Faculty of Pharmaceutical Sciences researchers contribute to three major health innovation projects

April 16, 2026

Multiple members of the Faculty of Pharmaceutical Sciences at UBC have been awarded funding from the BC Ministry of Health for three interdisciplinary research projects addressing provincial health priorities: artificial intelligence in healthcare delivery, climate health communication, and improving access to pharmacy-based care for people with opioid use disorder.

AI-enabled Hospital at Home patient selection in BC

The Faculty of Pharmaceutical Sciences is represented on this project by Sean Spina, Clinical Assistant Professor and Adjunct Assistant Professor, and Karen Dahri, Associate Professor.

This interdisciplinary team is developing a harmonized provincial AI strategy to streamline patient identification for Hospital at Home (HaH) programs across British Columbia. A key barrier to HaH efficiency is the time-consuming process of identifying eligible patients, which diverts clinicians from direct care. Led by Dr. Kendall Ho from the Department of Emergency Medicine, the team is collaborating with the BC Ministry of Health and HaH programs across all five health authorities to address the clinical, technical, and economic dimensions of AI implementation. The project will deliver a phased "build once, deploy many times" plan to support equitable, efficient, and standardized patient screening across the province.

Behavioural science for public health: improving climate hazard messaging

The Faculty of Pharmaceutical Sciences is contributing to a $49,850 project applying behavioural science frameworks to improve public health messaging about climate hazards. Mark Harrison, Professor and Director of the Collaboration for Outcomes Research and Evaluation (CORE), leads the project, with Kate Johnson, Assistant Professor at CORE, and Nazafarin Esfandiari, MSc student and trainee at CORE.

Working in partnership with the Ministry of Health, Interior Health, and Vancouver Coastal Health, the team will co-develop and test messaging strategies across climate hazards, with particular focus on at-risk and historically excluded populations. Using a factorial survey design with over 2,000 participants and formative focus groups, the research will provide evidence-based guidance for BC public health agencies to craft effective messaging that reduces health risks and strengthens community resilience.

Improving access and delivery of pharmacy care to people with opioid use disorder

Nazafarin Esfandiari, MSc student from the Faculty of Pharmaceutical Sciences, is contributing to this $50,000 community-based participatory research project exploring how pharmacy service delivery can be optimized to improve access and retention in care for people with opioid use disorder (OUD).

Led by Dr. Adam Easterbrook from the School of Population and Public Health, the project will explore the experiences of people with OUD accessing care at community pharmacies and develop recommendations for optimizing pharmacy service delivery. Informed throughout by people with lived experience of OUD, findings will be shared with the Ministry to support actionable improvements to pharmacy-based care across the province.

The Faculty congratulates all researchers involved in these important projects and looks forward to the impact their work will have on BC's health system.
++++++++++++++++++++
**What to do:**
1. What amount of funding does the announcement give for the climate hazard messaging project?
2. Summarize the announcement in two sentences.
3. List every person the announcement names as leading a project.
The lines after this point are material separate from the announcement.
++++++++++++++++++++
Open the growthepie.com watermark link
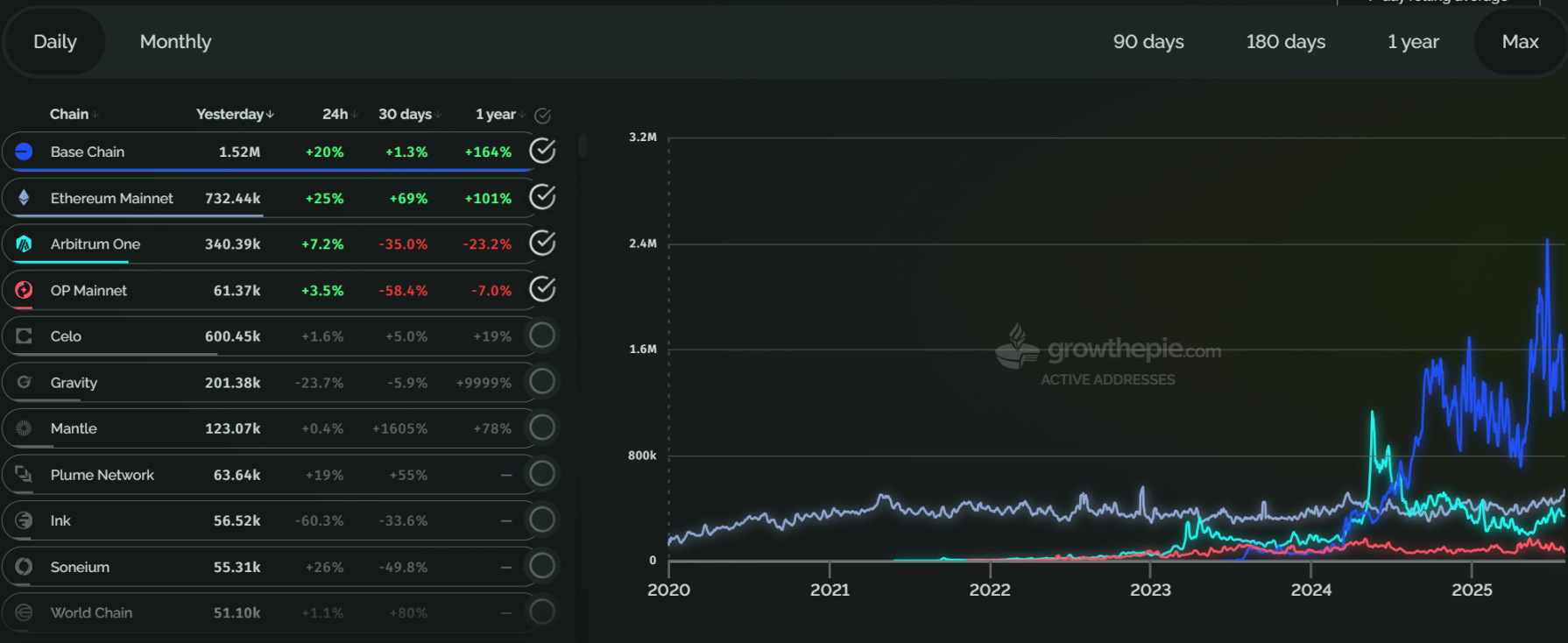Viewport: 1568px width, 643px height. (1109, 350)
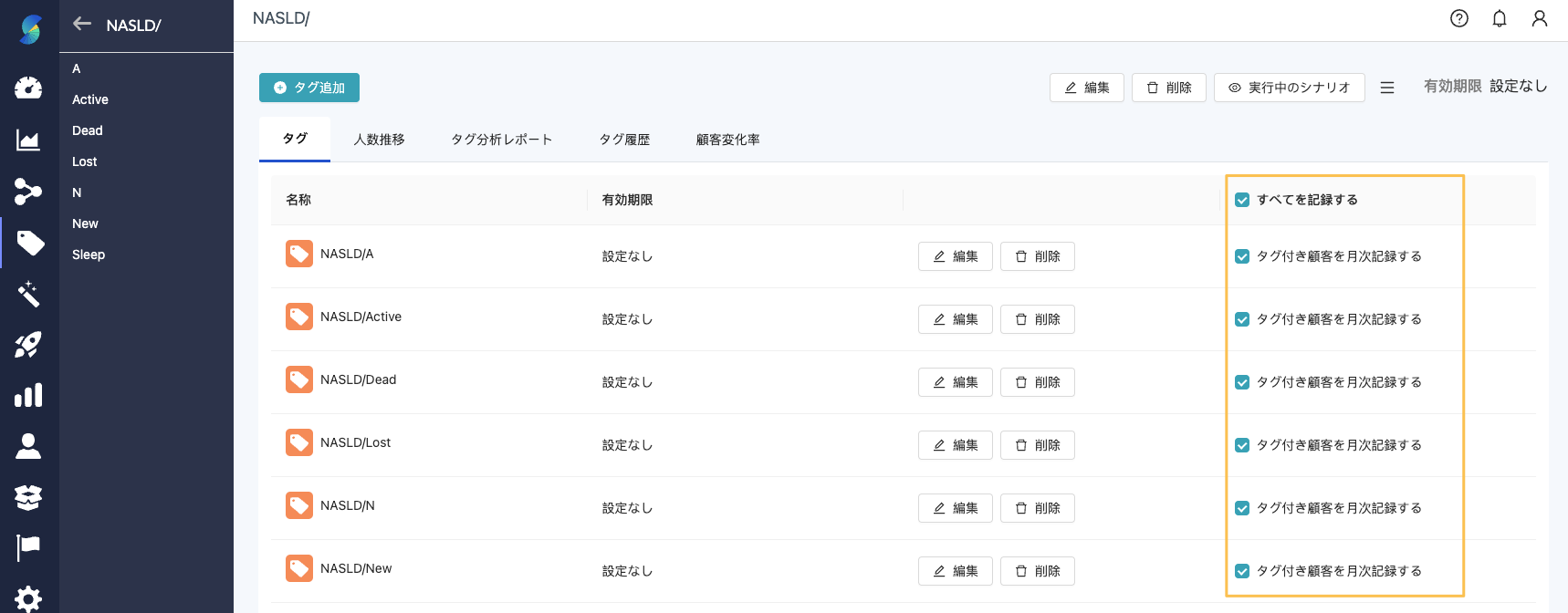Open the scenario flow nodes sidebar icon

[28, 192]
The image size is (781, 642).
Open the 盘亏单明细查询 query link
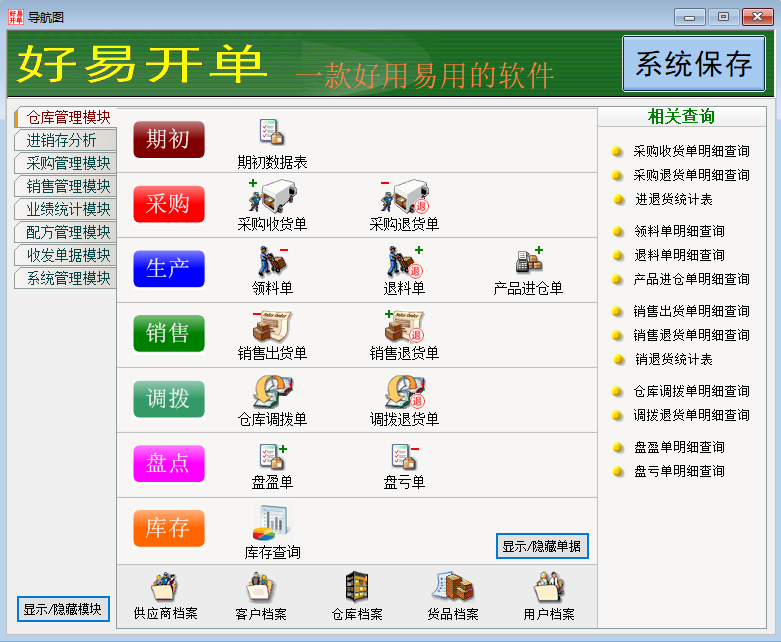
++++++++++++++++++++
**Numbered answers:**
1. $49,850

2. Members of UBC's Faculty of Pharmaceutical Sciences have received BC Ministry of Health funding for three interdisciplinary projects on provincial health priorities. The projects cover AI-enabled patient selection for Hospital at Home programs, behavioural science for climate hazard messaging, and improving pharmacy care for people with opioid use disorder.

3. Dr. Kendall Ho, Mark Harrison, Dr. Adam Easterbrook